It is not the scale of the financial problems revealed on Thursday at Killorglin Credit Union (KCU) that is worrying: it only needed to raise €3.1 million to meet regulatory ratios. Rather, it is their depth.
Following a High Court order by the Central Bank, KCU was subsumed into Tralee Credit Union, which got a payment of €2.1 million for its troubles. The application came after a secret four-year engagement with regulators to salvage its balance sheet.
The pre-2010 board oversight of KCU appears to have been astoundingly poor, based upon the evidence presented to the High Court. How representative is this of other credit unions around the country? Here’s a few contenders for their “what were they thinking” compendium of the boom years. KCU shelled out €5.4 million acquiring and developing a shiny new premises for itself before things went bang. Bear in mind, Killorglin has a population of just 2,000 people. It is now valued at €450,000 and the 92 per cent writedown trashed KCU’s capital reserves. Between 2008 and 2010, it gave out €3 million worth of five-year “bullet loans” – advances where no interest or capital repayments at all have to be made for a specific period or until the loan matures – to 93 different individuals, including some of its directors and staff.

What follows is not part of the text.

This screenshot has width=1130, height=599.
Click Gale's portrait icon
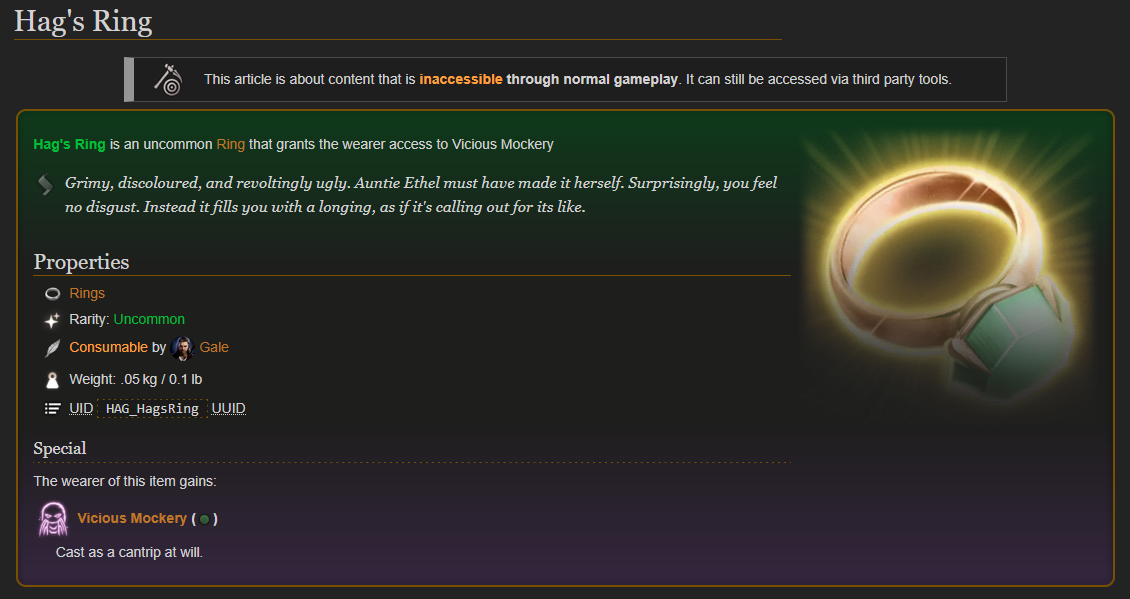pos(183,348)
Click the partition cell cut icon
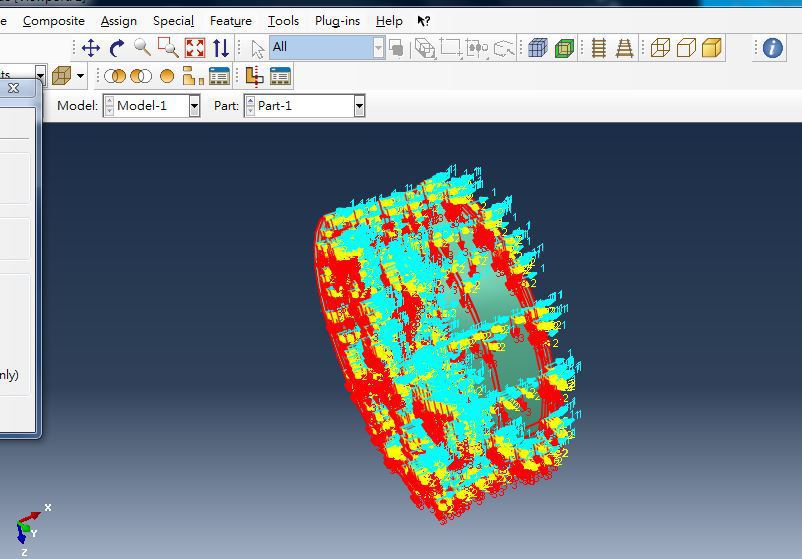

Bullet loans are high-risk stuff and should have practically no place in a small, rural credit union. A report prepared for by accountants sent in by regulators concluded that KCU’s board “didn’t seem to fully understand” the risks involved with holding so many of these type of loans. KCU’s merger with Tralee ensures that no member of the credit union lost money. But money has been lost, and someone else always seems to pay the price for ineptitude within the Irish financial sector.